A Japanese scientist plans to insert human cells into rat embryos (pictured). Credit: Science Pictures ltd/SPL
A Japanese stem-cell scientist is the first to receive government support to create animal embryos that contain human cells and transplant them into surrogate animals since a ban on the practice was overturned earlier this year.
Hiromitsu Nakauchi, who leads teams at the University of Tokyo and Stanford University in California, plans to grow human cells in mouse and rat embryos and then transplant those embryos into surrogate animals. Nakauchi’s ultimate goal is to produce animals with organs made of human cells that can, eventually, be transplanted into people.
Until March, Japan explicitly forbade the growth of animal embryos containing human cells beyond 14 days or the transplant of such embryos into a surrogate uterus. That month, Japan’s education and science ministry issued new guidelines allowing the creation of human–animal embryos that can be transplanted into surrogate animals and brought to term.
Human–animal hybrid embryos have been made in countries such as the United States, but never brought to term. Although the country allows this kind of research, the National Institutes of Health has had a moratorium on funding such work since 2015.

** Aim of the task **
Substitute "host animals" for "surrogate animals" in the passage on human–animal embryos, starting with "A Japanese scientist" and going on through "earlier this year.", and write out that part with the change. The listing that comes next is drawn from a separate source.

** The data **
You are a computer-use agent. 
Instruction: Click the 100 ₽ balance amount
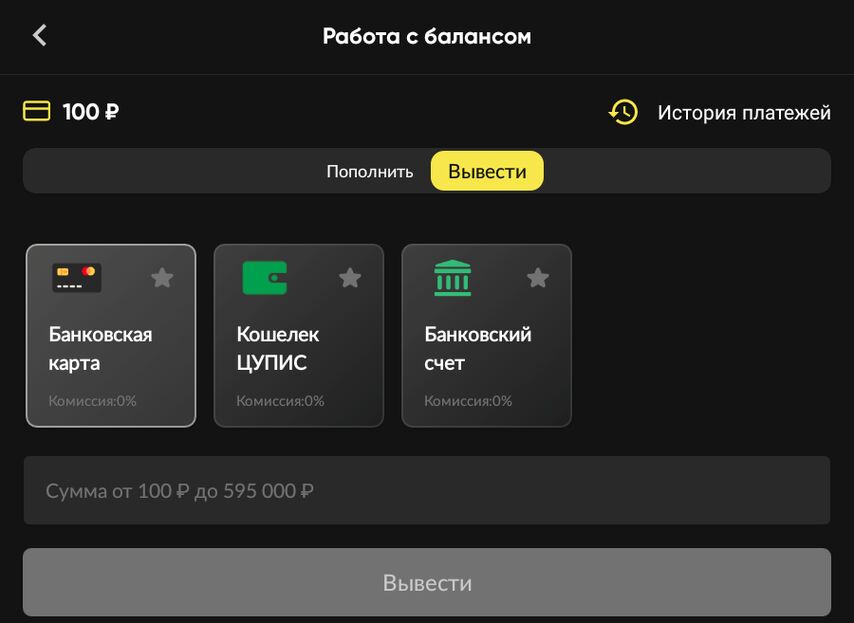[x=91, y=112]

** Solved problem **
A Japanese scientist plans to insert human cells into rat embryos (pictured). Credit: Science Pictures ltd/SPL
A Japanese stem-cell scientist is the first to receive government support to create animal embryos that contain human cells and transplant them into host animals since a ban on the practice was overturned earlier this year.